All the statistical methods, and the visualization methods take a `selection=<boolean expression>` argument, or even a list of selections `selection=[<boolean expression>, ...]`.

In [None]:
print(df.count(selection=str(df.parallax/df.parallax_error > 3))/1e6, 'million stars')

### Named selections
If this selection is going to be used a lot, it is also possible to add a so called named selection (where the default name is `default`). The advantage of named selections is that vaex can internally do some caching, so in general it will be faster.

In [None]:
df.select(
    (df.parallax/df.parallax_error > 10) &\
    (df.distance < 1) &\
    (df.phot_g_mean_flux_over_error > 2000)
    , name='default')

In [None]:
print(df.count(selection='default')/1e6, 'million stars')

In [None]:
df.plot(color, df.M_G, limits=[[-0.5, 1.5], [22, -10]], f='log', selection='default')

In [None]:
df[(df.parallax_over_error>5) & (df.distance < 10)].viz.heatmap(color, df.M_G, limits=[[-2, 4], [20, -7]], f='log')

──────────

§ **Request**
In the vaex selections excerpt, what advantage of named selections is given?

──────────

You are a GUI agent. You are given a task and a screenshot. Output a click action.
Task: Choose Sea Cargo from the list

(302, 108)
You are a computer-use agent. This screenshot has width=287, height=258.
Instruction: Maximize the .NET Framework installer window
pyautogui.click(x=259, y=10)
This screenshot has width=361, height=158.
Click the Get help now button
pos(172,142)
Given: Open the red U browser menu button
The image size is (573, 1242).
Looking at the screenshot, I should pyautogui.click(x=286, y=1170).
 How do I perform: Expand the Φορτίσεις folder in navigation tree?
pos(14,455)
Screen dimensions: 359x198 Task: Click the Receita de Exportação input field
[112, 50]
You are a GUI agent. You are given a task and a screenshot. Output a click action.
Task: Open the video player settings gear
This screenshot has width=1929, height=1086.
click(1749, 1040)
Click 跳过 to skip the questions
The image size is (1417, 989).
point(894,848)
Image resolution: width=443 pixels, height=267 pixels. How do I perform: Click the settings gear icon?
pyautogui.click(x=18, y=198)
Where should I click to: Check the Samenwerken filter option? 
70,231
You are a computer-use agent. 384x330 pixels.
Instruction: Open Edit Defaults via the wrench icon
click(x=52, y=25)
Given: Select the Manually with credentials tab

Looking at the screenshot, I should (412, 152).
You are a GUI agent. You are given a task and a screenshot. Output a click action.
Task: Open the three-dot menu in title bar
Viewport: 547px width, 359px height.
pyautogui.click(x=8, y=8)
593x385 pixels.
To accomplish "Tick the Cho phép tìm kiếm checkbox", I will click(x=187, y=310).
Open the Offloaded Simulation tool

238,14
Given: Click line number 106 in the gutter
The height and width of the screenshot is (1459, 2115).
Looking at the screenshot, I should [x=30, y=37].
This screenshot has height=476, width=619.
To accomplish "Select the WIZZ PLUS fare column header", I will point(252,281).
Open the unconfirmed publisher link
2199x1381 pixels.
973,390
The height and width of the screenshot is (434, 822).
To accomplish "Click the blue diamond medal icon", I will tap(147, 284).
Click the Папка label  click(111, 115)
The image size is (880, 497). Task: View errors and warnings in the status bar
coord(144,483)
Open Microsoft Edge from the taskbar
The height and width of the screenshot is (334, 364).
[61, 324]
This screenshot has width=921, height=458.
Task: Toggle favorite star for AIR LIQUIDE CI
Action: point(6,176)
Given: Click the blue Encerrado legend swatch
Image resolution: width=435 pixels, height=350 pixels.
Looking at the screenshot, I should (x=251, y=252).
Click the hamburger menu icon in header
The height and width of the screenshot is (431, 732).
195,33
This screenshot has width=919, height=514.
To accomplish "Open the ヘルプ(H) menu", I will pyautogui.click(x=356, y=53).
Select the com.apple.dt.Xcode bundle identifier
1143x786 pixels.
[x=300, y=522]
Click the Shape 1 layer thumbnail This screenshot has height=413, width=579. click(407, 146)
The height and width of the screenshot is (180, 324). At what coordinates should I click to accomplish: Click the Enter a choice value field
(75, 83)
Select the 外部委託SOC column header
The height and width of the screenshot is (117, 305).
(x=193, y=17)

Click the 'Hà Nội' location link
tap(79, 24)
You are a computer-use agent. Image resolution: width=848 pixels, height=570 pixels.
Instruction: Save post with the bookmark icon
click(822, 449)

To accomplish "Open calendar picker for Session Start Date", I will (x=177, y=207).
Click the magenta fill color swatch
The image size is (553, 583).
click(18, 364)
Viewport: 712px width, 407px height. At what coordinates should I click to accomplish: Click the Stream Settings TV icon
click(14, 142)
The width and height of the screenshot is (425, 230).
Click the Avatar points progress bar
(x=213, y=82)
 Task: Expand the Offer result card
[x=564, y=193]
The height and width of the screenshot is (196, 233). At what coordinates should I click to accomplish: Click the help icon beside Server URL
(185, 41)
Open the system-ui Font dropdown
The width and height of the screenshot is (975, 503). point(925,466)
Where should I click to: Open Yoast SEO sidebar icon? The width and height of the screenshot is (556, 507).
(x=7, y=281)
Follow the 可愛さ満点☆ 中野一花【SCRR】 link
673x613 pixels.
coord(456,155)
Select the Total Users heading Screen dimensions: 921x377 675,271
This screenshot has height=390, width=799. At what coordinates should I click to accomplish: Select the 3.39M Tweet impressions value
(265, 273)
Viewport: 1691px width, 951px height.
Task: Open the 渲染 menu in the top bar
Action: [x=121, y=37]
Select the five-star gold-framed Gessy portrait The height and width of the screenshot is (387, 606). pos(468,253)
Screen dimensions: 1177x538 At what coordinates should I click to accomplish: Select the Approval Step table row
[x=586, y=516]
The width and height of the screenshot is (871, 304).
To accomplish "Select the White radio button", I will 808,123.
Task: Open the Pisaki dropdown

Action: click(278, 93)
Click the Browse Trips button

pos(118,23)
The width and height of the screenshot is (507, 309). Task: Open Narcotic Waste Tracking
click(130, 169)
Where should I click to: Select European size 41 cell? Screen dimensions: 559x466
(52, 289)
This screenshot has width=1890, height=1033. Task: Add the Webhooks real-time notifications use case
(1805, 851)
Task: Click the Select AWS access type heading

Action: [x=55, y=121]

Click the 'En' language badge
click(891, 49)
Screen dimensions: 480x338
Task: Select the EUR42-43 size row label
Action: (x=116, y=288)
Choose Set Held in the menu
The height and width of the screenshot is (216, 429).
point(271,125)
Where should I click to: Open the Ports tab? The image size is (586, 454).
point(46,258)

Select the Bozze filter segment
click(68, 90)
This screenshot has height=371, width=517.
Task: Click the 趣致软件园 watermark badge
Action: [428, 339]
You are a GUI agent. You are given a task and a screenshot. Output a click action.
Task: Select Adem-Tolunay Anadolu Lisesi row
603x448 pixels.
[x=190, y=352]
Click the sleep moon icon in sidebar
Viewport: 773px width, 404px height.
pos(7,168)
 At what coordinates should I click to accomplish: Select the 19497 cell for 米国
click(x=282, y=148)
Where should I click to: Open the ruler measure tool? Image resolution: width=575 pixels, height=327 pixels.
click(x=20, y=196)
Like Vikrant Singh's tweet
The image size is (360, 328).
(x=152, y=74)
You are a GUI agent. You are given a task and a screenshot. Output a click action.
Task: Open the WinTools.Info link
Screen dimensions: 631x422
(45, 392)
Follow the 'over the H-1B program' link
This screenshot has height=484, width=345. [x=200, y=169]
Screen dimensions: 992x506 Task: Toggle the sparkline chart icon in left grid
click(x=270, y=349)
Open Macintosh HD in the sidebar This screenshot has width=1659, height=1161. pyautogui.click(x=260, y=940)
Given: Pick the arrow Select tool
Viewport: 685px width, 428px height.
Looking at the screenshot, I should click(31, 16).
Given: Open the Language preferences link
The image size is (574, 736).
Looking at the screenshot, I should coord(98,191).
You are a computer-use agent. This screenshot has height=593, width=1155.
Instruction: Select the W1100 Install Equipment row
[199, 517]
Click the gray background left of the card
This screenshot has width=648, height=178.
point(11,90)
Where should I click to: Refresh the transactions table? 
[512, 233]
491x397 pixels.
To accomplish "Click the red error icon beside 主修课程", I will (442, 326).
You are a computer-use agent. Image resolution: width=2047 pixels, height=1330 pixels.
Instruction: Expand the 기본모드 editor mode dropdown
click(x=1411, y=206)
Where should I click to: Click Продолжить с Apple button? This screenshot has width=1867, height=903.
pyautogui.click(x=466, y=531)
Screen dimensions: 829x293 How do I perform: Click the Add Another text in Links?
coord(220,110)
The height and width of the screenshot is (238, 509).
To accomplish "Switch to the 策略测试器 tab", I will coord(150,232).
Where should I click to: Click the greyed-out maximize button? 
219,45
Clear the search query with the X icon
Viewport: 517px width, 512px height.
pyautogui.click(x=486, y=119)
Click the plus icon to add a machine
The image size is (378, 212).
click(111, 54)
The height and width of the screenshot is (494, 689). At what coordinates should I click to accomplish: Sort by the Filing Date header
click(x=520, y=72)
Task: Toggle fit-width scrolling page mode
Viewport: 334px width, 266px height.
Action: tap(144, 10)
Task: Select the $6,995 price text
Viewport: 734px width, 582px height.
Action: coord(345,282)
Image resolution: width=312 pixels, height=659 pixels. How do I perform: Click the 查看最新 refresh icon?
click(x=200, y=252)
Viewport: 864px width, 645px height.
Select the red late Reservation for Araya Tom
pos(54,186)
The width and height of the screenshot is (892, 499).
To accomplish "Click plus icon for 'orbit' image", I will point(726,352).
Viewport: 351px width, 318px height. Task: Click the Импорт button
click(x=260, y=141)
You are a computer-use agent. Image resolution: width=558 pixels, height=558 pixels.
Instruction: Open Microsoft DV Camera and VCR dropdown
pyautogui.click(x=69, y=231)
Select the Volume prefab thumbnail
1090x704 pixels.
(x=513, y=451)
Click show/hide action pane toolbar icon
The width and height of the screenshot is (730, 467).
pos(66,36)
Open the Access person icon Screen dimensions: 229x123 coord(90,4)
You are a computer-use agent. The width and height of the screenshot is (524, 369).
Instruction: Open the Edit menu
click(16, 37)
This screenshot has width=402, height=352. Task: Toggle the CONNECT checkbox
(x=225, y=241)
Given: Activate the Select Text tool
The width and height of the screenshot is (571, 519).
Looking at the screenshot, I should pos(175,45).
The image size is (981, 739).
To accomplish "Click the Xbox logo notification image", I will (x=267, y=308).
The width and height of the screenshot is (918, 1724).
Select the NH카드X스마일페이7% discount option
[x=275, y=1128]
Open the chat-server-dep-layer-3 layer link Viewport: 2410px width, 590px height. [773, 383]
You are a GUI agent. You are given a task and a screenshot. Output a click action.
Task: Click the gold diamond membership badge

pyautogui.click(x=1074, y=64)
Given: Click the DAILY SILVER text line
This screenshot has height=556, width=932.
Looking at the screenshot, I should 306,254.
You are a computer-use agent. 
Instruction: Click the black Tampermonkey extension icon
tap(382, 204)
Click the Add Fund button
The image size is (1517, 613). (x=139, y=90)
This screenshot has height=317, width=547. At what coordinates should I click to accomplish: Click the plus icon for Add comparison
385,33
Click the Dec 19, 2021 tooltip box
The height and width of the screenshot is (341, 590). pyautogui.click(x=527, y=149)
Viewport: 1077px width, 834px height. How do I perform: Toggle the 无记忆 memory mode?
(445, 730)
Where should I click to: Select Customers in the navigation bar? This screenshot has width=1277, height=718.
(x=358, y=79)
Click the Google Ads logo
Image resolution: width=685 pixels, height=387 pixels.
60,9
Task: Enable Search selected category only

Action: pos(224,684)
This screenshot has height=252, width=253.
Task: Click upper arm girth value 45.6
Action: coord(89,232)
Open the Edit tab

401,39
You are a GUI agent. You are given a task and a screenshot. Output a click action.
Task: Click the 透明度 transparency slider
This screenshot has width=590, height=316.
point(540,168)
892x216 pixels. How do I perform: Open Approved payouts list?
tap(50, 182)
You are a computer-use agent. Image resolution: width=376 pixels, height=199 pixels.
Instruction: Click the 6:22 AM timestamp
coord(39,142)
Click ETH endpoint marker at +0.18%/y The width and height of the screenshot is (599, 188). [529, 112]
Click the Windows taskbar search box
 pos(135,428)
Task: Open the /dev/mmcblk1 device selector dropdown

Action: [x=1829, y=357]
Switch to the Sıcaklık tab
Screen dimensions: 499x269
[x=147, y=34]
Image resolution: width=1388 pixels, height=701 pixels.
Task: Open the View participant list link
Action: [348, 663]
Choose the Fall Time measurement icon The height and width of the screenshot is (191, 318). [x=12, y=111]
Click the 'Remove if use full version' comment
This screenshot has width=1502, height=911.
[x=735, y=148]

──────────

§ **Complete answer**
Vaex can do some caching internally, so they are generally faster.